• 2024 Total Solar Eclipse Camping — Sunday

    Eclipse Camp (Sunday April 7, 2024). 2024 Total Eclipse. Copyright © 2024 Gary Allman, all rights reserved.

    This is my third and (most likely) last total solar eclipse. 1999 in France and 2017 in Missouri being the first two. Ginger wanted a more open view of this eclipse, prompting me to find a small Farm Road in the Mark Twain National Forest, near the center track of the eclipse that offered clear views of the sky. Checking aerial views online, it looked like there were several likely spots along the road that had been used by RVs during the pandemic (when campgrounds closed).

    My original plan had been to hike into Irish Wilderness, but Ginger wanted to keep the hiking distance short, and I wasn’t going to complain because we’d have to pack in all our water (several gallons), as there would be three of us. Ginger and Lanie, sharing the Duplex tent, and me in my hammock. I did offer Lanie my spare hammock, but (for now) she says she prefers to remain a ground dweller so that critters cannot walk underneath where she is sleeping.

    To avoid traffic, we decided to set off on Saturday, spend two nights in the forest, ready for the eclipse on Monday.

    We drove up and down the farm road checking out places to park before deciding on the first one we passed ¯\(ツ)/¯ I dubbed the place “Pottyville” due to the various abandoned commode seats that had been left behind, presumably when all the RV-ers decamped back to the regular campgrounds.

    We bushwhacked about half a mile from the road into the forest and set up camp.

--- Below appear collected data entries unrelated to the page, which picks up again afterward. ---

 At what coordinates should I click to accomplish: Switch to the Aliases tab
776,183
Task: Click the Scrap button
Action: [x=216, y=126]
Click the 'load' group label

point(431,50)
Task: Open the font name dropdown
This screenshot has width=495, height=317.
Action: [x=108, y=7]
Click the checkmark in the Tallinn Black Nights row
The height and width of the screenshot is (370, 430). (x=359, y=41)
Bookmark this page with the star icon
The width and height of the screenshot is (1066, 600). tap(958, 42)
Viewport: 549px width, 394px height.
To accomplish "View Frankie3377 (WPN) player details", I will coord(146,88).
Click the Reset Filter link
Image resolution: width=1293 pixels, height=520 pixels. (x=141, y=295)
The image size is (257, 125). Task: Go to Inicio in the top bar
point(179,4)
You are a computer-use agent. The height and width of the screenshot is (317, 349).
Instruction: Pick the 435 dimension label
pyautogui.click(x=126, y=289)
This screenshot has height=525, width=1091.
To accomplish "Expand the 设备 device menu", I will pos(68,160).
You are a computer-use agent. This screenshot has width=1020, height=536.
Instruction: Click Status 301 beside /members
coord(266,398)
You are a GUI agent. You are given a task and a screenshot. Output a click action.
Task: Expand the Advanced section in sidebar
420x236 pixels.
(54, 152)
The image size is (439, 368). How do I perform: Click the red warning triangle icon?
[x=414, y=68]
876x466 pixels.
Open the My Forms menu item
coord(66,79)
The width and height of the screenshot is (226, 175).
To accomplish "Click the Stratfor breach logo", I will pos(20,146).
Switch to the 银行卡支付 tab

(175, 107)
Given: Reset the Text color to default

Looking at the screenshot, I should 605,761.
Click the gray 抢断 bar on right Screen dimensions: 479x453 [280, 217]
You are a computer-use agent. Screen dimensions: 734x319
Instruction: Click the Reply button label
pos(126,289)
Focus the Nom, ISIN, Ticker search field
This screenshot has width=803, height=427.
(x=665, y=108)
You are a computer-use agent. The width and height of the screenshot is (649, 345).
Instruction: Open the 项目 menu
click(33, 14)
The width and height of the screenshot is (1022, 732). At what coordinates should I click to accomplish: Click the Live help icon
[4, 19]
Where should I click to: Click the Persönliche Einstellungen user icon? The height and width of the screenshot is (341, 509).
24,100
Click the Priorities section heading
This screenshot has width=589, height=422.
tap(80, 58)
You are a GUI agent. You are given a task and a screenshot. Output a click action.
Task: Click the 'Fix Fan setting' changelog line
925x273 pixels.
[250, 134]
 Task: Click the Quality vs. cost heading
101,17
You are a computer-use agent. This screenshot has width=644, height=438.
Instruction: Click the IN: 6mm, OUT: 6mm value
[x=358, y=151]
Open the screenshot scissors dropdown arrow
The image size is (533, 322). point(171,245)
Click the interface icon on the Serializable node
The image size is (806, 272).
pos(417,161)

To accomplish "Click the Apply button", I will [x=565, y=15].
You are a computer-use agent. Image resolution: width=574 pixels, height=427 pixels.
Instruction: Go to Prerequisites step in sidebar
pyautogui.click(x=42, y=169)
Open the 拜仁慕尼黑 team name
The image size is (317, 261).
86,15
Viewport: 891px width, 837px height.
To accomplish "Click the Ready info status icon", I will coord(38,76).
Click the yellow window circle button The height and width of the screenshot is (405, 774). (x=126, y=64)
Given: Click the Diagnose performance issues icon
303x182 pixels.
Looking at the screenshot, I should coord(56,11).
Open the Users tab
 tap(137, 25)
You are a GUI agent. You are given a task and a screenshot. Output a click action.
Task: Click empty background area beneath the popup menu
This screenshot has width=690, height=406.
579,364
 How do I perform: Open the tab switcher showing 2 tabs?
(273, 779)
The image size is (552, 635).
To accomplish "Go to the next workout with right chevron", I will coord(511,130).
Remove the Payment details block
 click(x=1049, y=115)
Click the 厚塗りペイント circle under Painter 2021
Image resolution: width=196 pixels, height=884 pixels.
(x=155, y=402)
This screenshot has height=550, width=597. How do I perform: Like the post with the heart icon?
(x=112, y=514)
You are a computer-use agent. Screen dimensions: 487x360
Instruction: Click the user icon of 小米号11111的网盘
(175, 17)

    Saturday and Sunday were overcast, with a fair bit of wind — too much Saturday night to let us have a campfire — and even a short pattering of rain at one point. Sunday night the wind eased off, and Lanie kept my Firebox Nano woodstove going all evening.

    Monday was forecast to be clear with some slight high-level cloud, nothing to worry about.

    Eclipse Camp (Sunday April 7, 2024). 2024 Total Eclipse. Copyright © 2024 Gary Allman, all rights reserved.
  • Lanie and Ginger chatting — 2024 Total Solar Eclipse

    Eclipse Camp (Monday, April 8, 2024). 2024 Total Eclipse. Copyright © 2024 Gary Allman, all rights reserved.

    Eclipse Day, and the weather is looking wonderful. Warm with clear skies.

    We spent the morning chatting before breaking camp around midday ready for the big event which was due at one fifty-seven (by my calculations — which turned out to be correct).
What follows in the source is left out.